→ **Problem to work on**
Replace every "screenshot" with "capture" in the stretch from the start of the lines through the line containing "Margaret (209, 927)". Give those lines again with nothing else changed.

→ **Listing**
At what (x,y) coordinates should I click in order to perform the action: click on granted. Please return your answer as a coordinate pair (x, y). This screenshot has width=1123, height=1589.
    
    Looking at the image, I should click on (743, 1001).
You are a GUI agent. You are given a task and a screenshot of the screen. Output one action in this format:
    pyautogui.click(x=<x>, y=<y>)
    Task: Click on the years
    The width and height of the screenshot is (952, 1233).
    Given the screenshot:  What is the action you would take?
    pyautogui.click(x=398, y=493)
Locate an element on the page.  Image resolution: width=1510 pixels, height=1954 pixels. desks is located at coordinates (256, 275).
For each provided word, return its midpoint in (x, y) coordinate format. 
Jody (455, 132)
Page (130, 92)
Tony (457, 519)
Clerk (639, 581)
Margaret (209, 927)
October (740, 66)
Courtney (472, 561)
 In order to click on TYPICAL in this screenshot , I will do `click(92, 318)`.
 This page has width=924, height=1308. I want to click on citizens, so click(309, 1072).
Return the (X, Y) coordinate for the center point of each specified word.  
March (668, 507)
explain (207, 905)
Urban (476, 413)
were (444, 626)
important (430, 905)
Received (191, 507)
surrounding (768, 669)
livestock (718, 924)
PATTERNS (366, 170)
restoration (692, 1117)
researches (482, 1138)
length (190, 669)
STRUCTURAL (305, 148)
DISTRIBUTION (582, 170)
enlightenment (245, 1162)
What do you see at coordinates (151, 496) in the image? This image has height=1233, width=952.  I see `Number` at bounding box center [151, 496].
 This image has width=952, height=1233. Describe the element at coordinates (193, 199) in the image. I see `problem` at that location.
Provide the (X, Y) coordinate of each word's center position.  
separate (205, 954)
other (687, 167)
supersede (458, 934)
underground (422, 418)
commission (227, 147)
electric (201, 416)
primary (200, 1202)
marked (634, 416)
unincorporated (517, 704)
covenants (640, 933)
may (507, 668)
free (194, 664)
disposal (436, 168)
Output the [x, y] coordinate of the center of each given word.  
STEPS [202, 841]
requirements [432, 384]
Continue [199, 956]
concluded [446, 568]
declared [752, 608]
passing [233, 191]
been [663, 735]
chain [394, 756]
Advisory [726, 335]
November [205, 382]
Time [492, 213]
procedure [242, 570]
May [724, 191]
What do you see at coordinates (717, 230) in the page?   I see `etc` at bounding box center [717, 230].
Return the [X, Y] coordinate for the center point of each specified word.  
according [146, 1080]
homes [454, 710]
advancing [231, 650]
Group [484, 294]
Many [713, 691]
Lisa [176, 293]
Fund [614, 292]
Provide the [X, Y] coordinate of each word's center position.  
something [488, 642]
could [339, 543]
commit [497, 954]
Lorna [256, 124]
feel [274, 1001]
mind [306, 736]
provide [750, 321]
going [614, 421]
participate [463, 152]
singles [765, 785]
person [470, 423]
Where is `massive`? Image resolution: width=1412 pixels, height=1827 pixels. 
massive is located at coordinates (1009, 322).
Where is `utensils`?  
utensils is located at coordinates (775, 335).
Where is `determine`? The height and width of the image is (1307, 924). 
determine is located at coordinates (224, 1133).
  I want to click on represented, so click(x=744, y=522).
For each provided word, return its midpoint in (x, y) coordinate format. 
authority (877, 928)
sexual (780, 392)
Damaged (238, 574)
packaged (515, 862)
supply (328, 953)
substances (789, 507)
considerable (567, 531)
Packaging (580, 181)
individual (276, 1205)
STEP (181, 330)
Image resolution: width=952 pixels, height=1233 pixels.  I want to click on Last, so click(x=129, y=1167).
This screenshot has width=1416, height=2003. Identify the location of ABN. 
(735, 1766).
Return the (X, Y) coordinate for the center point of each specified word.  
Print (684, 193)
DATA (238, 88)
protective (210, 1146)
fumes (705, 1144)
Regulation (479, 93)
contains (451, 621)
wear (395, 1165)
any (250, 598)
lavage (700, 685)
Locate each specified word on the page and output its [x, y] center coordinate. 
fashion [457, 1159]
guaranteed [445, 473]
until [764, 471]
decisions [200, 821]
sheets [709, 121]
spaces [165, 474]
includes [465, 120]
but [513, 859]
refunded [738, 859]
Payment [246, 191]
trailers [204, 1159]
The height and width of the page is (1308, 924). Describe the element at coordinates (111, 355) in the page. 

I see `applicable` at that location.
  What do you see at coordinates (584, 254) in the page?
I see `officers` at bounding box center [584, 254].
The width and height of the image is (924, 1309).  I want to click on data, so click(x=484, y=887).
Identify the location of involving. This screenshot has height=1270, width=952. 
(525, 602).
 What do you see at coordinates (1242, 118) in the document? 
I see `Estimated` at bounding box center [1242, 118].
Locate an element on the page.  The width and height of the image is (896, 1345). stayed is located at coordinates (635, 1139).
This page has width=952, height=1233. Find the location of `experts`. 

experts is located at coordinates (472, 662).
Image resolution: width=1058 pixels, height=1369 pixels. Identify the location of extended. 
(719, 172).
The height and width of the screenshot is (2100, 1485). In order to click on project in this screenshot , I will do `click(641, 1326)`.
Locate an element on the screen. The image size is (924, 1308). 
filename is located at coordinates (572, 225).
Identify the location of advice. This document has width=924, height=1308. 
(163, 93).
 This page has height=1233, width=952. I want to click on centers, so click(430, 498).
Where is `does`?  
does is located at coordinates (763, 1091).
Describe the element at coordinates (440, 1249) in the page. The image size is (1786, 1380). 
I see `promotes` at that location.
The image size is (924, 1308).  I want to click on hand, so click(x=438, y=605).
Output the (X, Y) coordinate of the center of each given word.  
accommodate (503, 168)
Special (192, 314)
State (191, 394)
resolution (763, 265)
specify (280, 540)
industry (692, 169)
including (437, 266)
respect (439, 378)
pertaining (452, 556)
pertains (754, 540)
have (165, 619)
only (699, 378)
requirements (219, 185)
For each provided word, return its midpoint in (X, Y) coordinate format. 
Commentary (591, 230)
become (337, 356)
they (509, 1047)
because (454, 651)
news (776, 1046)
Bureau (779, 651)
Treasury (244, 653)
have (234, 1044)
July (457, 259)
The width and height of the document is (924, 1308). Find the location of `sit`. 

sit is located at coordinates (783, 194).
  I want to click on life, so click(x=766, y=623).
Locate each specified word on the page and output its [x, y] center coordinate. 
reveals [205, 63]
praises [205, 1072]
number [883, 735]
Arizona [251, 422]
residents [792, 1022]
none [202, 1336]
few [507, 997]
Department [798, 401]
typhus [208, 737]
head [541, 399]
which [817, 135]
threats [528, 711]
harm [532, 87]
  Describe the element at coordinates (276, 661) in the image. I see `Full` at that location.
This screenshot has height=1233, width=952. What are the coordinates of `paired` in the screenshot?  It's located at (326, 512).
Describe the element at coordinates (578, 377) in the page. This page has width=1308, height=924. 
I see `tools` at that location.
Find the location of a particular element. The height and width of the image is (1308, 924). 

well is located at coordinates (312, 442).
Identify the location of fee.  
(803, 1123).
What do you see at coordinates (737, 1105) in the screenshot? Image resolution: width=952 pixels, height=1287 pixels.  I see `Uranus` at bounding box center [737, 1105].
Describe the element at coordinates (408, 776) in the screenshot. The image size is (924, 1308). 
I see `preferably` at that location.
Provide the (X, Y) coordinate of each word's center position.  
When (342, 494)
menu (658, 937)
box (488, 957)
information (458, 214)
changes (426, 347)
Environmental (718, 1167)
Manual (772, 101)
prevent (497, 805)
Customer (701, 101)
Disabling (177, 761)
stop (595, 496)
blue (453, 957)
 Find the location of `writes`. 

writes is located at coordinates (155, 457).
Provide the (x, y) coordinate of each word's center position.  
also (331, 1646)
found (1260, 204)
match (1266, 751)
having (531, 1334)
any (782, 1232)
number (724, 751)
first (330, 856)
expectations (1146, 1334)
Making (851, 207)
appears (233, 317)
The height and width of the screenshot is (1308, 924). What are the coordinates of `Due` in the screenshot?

→ **Exercise answer**
At what (x,y) coordinates should I click in order to perform the action: click on granted. Please return your answer as a coordinate pair (x, y). This capture has width=1123, height=1589.
    
    Looking at the image, I should click on (743, 1001).
You are a GUI agent. You are given a task and a capture of the screen. Output one action in this format:
    pyautogui.click(x=<x>, y=<y>)
    Task: Click on the years
    The width and height of the capture is (952, 1233).
    Given the capture:  What is the action you would take?
    pyautogui.click(x=398, y=493)
Locate an element on the page.  Image resolution: width=1510 pixels, height=1954 pixels. desks is located at coordinates (256, 275).
For each provided word, return its midpoint in (x, y) coordinate format. 
Jody (455, 132)
Page (130, 92)
Tony (457, 519)
Clerk (639, 581)
Margaret (209, 927)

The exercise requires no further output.